Collected data
--------

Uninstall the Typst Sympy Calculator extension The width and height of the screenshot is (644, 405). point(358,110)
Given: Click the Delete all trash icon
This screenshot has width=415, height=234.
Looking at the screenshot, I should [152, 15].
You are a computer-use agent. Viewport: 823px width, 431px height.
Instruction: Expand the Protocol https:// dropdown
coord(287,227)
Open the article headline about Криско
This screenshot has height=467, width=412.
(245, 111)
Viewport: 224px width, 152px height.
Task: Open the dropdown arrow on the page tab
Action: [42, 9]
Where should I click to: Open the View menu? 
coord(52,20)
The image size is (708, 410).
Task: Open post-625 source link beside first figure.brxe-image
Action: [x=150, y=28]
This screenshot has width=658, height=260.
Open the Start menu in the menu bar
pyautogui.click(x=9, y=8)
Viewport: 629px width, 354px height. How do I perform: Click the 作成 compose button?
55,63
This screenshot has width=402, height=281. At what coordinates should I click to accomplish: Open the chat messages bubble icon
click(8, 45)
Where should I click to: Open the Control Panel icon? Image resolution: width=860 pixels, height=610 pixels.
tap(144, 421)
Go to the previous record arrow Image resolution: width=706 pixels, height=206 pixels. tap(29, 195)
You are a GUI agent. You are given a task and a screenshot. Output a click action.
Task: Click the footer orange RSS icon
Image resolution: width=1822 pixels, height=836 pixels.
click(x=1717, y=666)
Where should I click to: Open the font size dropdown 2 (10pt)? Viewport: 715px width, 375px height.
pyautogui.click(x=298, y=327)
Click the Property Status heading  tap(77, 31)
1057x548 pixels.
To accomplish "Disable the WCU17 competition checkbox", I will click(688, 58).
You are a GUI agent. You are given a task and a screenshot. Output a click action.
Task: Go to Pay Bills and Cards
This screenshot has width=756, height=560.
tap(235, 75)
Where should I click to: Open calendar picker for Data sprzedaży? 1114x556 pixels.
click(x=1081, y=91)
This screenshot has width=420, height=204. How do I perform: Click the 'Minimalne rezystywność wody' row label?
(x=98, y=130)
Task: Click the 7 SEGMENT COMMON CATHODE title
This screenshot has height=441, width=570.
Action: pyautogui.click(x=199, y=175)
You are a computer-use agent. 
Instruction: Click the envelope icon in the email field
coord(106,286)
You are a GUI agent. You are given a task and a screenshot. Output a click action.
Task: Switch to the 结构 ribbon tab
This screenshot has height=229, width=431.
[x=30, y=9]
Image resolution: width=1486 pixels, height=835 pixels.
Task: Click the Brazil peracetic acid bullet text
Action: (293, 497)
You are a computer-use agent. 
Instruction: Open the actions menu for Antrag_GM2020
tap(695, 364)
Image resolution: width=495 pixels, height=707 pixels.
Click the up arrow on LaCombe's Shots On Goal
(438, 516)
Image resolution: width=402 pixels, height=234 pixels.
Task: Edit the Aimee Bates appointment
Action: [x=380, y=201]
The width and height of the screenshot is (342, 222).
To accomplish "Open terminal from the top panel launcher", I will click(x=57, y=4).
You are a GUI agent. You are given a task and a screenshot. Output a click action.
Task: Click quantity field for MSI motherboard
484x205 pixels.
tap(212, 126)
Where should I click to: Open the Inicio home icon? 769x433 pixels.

--------

| WHAT TO PRODUCE |
Above are some records; copy exactly the lines from the one with "Where should I click to: Open the font" through the one with "Task: Switch to the 结构 ribbon tab", both included, and no others.

| EXERCISE RESULT |
Where should I click to: Open the font size dropdown 2 (10pt)? Viewport: 715px width, 375px height.
pyautogui.click(x=298, y=327)
Click the Property Status heading  tap(77, 31)
1057x548 pixels.
To accomplish "Disable the WCU17 competition checkbox", I will click(688, 58).
You are a GUI agent. You are given a task and a screenshot. Output a click action.
Task: Go to Pay Bills and Cards
This screenshot has width=756, height=560.
tap(235, 75)
Where should I click to: Open calendar picker for Data sprzedaży? 1114x556 pixels.
click(x=1081, y=91)
This screenshot has width=420, height=204. How do I perform: Click the 'Minimalne rezystywność wody' row label?
(x=98, y=130)
Task: Click the 7 SEGMENT COMMON CATHODE title
This screenshot has height=441, width=570.
Action: pyautogui.click(x=199, y=175)
You are a computer-use agent. 
Instruction: Click the envelope icon in the email field
coord(106,286)
You are a GUI agent. You are given a task and a screenshot. Output a click action.
Task: Switch to the 结构 ribbon tab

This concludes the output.